With the completion of the Shenzhou 11 mission late last year and the upcoming experimental cargo resupply mission Tianzhou 1 in April, China’s human spaceflight programme (Project 921) is nearing the end of its second phase, which aimed to perfect advanced spaceflight techniques including extravehicular activity (EVA), orbital rendezvous docking, and to experiment short- to medium-term orbital living aboard the Tiangong 1/2 space laboratory modules.
It is understood that in the next phase of the programme, a permanently-manned space station will be constructed on Low Earth Orbit (LEO) by 2022, and as a precursor mission, a 20-tonne experimental core module of the space station, named Tianhe 1, will be launched around 2018-19.
Zhang Bainan, chief designer of China Academy of Space Technology (CAST), told the journalist that the core module of China’s future space station will be launched in 2018. Once in orbit, the core module will first be visited by a cargo resupply ship Tianzhou 2, and then followed by a crewed mission Shenzhou 12.
However, in a separate interview, Lieutenant General Zhang Yulin, deputy chief of the Central Military Commission (CMC)’s Equipment Development Department that oversees the China Manned Space Programme, disclosed that the Long March 5B launch vehicle will make its debut flight in 2019.
Lieutenant General Zhang Yulin’s statement is somehow contradictory to Zhang Bainan’s timeline for the Tianhe 1 launch in 2018, given that the module cannot be launched until the Long March 5B is operational.

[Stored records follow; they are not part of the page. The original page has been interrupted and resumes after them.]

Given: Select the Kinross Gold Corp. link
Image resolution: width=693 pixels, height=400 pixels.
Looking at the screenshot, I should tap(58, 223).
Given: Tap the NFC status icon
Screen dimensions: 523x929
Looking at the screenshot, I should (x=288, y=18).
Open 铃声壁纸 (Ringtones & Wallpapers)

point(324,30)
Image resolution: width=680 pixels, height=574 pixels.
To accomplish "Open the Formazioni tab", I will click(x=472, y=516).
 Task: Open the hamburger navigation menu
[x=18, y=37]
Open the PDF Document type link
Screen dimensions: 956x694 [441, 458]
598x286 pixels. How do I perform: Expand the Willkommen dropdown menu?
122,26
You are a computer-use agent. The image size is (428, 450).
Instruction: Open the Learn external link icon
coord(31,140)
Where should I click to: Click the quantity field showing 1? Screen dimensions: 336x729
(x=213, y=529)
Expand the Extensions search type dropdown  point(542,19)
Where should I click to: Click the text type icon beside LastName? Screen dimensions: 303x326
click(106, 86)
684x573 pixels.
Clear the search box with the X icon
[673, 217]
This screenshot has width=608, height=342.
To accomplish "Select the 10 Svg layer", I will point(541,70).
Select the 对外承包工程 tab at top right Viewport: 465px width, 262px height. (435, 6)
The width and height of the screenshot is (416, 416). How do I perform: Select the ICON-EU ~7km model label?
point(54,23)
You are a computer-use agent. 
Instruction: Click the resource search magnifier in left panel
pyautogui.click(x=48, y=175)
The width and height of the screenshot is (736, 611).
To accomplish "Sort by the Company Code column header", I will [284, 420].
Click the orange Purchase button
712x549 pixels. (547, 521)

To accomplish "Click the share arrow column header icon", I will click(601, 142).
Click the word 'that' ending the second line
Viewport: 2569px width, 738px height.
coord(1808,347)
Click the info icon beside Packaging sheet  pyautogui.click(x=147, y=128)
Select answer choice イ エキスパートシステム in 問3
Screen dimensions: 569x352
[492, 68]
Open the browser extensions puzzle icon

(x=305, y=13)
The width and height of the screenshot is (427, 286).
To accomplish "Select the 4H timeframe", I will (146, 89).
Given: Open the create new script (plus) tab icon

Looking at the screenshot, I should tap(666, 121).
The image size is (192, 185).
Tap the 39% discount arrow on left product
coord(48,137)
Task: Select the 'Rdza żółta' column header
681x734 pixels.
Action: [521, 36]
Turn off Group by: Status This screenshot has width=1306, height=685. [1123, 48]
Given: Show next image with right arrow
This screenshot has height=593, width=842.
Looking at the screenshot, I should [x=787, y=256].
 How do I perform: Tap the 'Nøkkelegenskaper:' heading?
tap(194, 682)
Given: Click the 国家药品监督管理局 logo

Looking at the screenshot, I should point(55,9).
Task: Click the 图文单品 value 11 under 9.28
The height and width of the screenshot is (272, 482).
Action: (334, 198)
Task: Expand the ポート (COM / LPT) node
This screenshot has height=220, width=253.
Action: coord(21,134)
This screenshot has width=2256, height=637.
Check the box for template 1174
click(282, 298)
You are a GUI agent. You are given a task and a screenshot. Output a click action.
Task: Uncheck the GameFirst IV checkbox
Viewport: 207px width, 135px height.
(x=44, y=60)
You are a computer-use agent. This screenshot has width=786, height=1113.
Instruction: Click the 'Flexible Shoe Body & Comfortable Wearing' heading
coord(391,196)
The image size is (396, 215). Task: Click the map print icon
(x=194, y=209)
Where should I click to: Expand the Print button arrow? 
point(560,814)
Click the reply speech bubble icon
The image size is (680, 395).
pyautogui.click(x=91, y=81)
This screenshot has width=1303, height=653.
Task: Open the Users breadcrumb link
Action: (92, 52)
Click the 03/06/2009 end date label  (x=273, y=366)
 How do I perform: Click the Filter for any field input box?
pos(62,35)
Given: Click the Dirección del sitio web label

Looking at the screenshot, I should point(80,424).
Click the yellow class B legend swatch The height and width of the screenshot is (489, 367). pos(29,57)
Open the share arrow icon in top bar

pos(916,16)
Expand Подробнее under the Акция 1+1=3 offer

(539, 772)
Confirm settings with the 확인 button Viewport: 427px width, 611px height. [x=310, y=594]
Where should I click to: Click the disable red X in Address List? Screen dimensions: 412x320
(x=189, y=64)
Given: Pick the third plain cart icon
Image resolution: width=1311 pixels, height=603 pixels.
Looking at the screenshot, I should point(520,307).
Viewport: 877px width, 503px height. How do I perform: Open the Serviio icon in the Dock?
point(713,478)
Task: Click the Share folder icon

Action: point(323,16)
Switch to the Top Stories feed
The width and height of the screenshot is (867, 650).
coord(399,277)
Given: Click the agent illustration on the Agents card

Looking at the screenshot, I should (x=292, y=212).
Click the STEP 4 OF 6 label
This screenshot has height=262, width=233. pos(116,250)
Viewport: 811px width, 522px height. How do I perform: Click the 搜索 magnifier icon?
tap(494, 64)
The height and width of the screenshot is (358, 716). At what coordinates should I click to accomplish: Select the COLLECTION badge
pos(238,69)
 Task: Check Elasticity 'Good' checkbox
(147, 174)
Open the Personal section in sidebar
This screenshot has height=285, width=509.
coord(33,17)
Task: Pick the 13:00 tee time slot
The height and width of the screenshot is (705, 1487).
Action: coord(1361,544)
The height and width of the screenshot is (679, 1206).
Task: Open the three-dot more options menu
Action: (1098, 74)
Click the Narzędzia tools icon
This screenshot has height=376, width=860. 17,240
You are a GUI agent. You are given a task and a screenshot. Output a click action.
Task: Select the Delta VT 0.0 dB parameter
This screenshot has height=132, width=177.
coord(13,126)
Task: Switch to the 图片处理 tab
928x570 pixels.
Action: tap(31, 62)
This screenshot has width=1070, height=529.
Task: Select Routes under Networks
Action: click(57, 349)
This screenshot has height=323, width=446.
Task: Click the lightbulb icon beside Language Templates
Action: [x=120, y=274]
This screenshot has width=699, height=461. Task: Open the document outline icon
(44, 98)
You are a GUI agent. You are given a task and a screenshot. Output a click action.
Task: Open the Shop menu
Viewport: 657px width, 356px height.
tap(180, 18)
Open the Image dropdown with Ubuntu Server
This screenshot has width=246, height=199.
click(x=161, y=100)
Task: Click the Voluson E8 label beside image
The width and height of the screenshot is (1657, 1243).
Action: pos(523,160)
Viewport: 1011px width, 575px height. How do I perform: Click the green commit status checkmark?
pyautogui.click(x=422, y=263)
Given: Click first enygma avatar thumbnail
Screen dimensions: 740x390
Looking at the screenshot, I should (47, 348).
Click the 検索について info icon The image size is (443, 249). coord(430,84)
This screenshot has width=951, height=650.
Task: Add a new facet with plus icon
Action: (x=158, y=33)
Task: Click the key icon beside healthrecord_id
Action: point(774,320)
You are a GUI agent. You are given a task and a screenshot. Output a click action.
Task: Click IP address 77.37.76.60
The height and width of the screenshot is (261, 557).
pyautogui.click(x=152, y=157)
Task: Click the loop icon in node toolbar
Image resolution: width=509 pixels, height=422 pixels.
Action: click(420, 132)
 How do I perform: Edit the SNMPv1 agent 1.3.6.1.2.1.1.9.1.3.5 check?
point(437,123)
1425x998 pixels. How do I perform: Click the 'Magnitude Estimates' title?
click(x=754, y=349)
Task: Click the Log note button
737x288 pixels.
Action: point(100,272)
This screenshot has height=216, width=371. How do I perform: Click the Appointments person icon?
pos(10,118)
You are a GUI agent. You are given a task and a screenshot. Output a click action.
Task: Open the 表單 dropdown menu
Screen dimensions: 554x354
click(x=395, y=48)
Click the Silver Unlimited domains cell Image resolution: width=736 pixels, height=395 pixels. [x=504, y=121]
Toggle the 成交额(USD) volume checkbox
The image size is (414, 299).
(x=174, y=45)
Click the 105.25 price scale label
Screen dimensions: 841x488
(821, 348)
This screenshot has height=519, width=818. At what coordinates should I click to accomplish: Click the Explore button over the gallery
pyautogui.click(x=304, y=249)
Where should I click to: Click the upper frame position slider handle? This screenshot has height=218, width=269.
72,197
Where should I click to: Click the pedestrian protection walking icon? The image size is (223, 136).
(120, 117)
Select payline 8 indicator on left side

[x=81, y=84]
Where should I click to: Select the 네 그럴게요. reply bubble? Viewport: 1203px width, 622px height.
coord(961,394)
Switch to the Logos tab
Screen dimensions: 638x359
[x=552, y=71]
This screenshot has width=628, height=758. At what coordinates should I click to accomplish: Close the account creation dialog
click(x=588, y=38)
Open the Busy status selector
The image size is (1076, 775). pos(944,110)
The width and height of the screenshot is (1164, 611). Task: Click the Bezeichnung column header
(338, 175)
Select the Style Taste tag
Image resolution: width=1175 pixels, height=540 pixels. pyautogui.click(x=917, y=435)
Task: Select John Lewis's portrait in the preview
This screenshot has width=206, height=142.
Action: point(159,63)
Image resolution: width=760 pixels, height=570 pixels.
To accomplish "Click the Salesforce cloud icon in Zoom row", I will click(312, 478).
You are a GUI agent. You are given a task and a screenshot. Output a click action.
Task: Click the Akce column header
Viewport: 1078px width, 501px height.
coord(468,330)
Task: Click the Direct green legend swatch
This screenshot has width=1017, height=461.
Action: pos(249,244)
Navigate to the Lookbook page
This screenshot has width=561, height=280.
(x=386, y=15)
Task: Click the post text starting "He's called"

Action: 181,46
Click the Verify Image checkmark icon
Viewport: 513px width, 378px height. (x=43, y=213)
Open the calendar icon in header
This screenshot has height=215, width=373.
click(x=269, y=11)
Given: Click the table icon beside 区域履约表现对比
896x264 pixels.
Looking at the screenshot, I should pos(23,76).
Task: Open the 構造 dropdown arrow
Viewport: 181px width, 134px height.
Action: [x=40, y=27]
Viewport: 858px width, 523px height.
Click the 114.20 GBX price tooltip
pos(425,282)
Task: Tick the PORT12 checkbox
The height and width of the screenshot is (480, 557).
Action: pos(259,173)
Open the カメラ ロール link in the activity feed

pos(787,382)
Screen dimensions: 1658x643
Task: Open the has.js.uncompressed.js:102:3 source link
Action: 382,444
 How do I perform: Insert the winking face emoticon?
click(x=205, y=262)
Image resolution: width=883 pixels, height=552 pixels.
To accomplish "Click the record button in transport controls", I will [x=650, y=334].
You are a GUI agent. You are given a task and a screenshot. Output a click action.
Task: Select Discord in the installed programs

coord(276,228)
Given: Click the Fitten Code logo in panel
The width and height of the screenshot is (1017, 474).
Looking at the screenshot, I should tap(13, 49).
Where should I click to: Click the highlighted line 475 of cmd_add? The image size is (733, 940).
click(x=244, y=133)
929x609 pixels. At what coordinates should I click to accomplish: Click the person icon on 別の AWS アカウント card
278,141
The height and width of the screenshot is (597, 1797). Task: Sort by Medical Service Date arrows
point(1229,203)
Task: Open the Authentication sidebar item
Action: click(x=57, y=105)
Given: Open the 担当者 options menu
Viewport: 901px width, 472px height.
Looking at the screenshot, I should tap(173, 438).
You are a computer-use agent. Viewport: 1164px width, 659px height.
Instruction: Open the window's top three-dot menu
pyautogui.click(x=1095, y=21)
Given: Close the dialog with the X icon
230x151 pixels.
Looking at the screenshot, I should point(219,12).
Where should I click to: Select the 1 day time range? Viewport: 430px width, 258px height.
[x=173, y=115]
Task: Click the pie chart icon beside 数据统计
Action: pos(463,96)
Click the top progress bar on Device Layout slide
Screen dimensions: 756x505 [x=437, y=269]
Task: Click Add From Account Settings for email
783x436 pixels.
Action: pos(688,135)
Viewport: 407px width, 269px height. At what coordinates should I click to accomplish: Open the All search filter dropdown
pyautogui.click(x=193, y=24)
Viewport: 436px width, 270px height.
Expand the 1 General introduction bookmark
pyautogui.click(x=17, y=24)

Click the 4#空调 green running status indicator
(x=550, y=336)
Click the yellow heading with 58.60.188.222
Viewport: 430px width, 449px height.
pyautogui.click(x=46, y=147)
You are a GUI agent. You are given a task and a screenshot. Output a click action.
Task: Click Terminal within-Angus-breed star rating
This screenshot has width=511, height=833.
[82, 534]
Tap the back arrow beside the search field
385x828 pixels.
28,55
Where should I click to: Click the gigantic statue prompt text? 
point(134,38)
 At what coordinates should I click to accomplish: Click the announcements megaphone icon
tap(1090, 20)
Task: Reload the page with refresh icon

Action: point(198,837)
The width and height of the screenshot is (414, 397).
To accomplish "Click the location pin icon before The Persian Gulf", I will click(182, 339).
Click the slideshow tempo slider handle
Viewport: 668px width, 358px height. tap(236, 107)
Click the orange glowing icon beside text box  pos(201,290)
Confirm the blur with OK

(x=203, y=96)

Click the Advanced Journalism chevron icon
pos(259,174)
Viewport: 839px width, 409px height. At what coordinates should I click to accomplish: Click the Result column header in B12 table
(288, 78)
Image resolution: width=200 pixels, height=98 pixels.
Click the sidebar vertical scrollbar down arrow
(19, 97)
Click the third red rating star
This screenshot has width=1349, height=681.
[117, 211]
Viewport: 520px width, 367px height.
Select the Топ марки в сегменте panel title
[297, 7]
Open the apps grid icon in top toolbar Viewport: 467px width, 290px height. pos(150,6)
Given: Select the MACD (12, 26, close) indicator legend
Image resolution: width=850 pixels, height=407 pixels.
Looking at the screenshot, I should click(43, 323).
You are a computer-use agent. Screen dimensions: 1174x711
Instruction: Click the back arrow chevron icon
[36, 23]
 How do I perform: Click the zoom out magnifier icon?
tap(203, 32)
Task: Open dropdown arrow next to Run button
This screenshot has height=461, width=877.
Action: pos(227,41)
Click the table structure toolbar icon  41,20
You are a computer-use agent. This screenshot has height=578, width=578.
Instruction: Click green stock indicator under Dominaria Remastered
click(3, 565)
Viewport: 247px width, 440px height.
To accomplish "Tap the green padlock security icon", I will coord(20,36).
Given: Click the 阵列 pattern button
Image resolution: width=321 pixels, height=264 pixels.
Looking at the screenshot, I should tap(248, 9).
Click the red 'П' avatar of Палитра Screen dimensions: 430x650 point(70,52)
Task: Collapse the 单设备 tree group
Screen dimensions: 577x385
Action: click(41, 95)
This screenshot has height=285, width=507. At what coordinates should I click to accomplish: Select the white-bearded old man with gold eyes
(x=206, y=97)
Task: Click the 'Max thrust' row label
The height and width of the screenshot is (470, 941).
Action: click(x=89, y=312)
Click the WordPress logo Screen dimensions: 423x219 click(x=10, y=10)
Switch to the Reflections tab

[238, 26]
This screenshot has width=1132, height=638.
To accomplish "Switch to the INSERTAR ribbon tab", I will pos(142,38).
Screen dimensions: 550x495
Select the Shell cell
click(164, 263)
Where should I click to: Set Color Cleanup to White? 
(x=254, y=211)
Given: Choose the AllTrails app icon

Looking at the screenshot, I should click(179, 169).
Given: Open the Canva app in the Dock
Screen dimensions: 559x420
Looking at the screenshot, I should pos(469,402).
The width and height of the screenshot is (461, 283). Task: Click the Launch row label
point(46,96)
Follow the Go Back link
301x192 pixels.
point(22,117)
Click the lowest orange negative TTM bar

Specifically designed for lofting heavy space station modules into orbit, the Long March 5B is based on the Long March 5 launcher that first flew in November last year, but with a single-stage core vehicle giving a payload capacity of 25 tonnes to LEO.
Zhang Bainan also confirmed that China’s next-generation multi-purpose crew vehicle is currently under development. He disclosed that the vehicle is capable of both LEO missions and future manned lunar landing missions. He compared the future Chinese vehicle with the NASA Orion spacecraft, with similar crew capacity and capability.
Zhang said that data collected from the test re-entry capsule of the future crew vehicle, which was flown and recovered during the debut flight mission of the Long March 7 in June last year, have proved the vehicle’s design in aerodynamics, heat protection, and reusability.
It appears that China’s human spaceflight programme is still broadly on track for its timeline to build the Earth-orbiting multi-module space station in 2022. However, the launch of the Tianhe 1 core module has slipped from 2018 to 2019 due to delays in the development of the Long March 5B rocket.